I was born in Casablanca, Morocco, a country where traditional arts and crafts are of great diversity and multifaceted wealth.
Since my childhood I have always been attracted to drawing—reproducing all that which commands my interest or concern. And my attraction to design, fashion, and art has doubtless come from this.
With drawing I steadily developed a sense of observation, centered on forms, volumes, shapes, and colors, but with a particular and keen attention for details. I still keep a large stack of images which inspire me every single day.
I studied the art of crafting a piece of Haute Couture clothing at the Paris-based Ecole de la Chambre Syndicale de la Couture. And the stay in Paris has left a strong cultural impression on me.
But my sensibility is drawn, above all, by the magnificent and elegant Moroccan caftans, which are made up of deftly and finely embroidered precious fabrics.
One of these embroideries, born from needle-point lace, has particularly so inspired me that it has naturally led me to create a line of jewelry which takes up this ancestral know-how in a new and unprecedented manner.
Combining Moroccan and European influences, the jewel is the product of a unique blend which reflects the two cultures and their mutually complementary universes, where I grew up.

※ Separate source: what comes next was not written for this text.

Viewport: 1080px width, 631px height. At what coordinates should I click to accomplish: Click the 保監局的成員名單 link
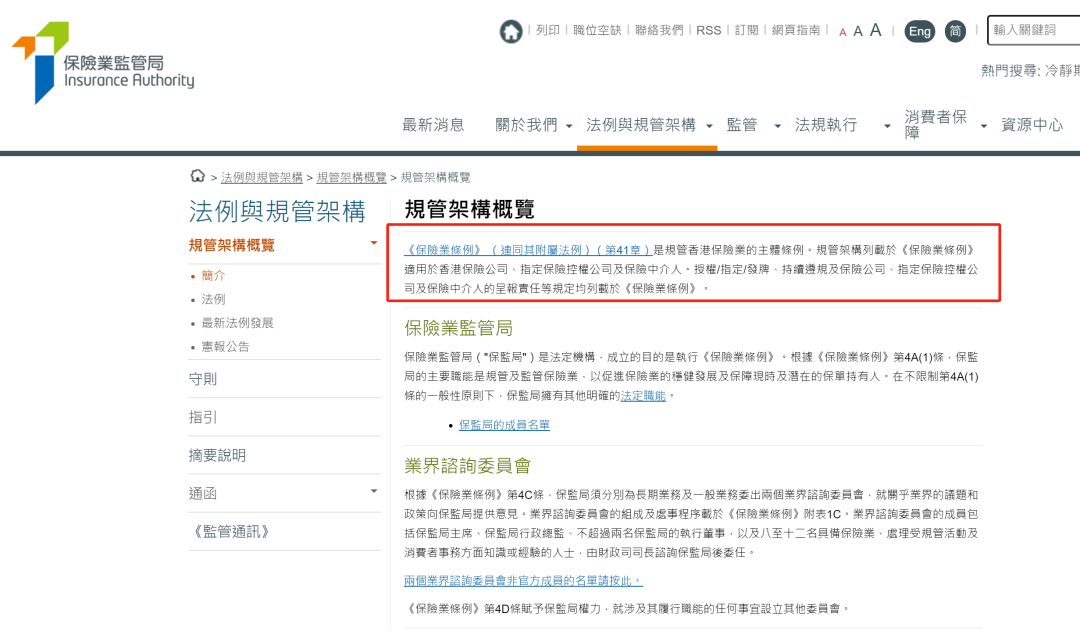(x=504, y=425)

Every item is entirely hand-made and then minutely embroidered. Each item thus takes between five and twenty-five hours of work—labor which confers on the artifact all of its value.
Produced in extremely limited quantity, the jewel fully expresses its uniqueness.
«Any renewal, any modernity must necessarily transit by tradition», according to Farid Belkahia, a contemporary Moroccan artist, adding that «every individual has his own history and diversity is a treasure to be cherished»
A butterfly, as a symbol of ephemeral nature that is continually renewed, constitutes an inexhaustible source of inspiration, as well as a plethora of unparalleled forms and colors.
Henri Matisse «Laurette with turban and yellow jacket». After his two stays in the city of Tangier, this 1917 portrait reflects Matisse’s perennial interest in the East.
Zellige, baked clay mosaic wholly hand-crafted is an aspect of traditional Moroccan craft industry with geometrically complex and visually captivating shapes. (Medersa Fès – XIVth century)
Paul klee’s watercolors made during his 1914 Tunisia trip will make of him a pioneer of the Abstract Art. In this country, a new kind of geometry, inspired by kairouanese carpets patterns, was born under his brushes. «Colour possesses me, i don’t need to catch it anymore»
Romeo Gigli, an italian designer from the 80’s, and his immoderate taste for ethnic jewellery and traditional embroidery. He was associating with great talent, rich and rare materials, which defined a pictorial and poetic fashion.
Gustav klimt’s rich decoration pops out in 1905’s «The expectation», an ornamental tree of life made during an intense period of creativity called «The gold cycle».
“Moroccan embroidery impregnated by Arab, Amazigh, and Andalusian cultures is rich in diversity as each city has its own and perfectly identifiable style. (the upper facet of a chest – Rabat XIXth century).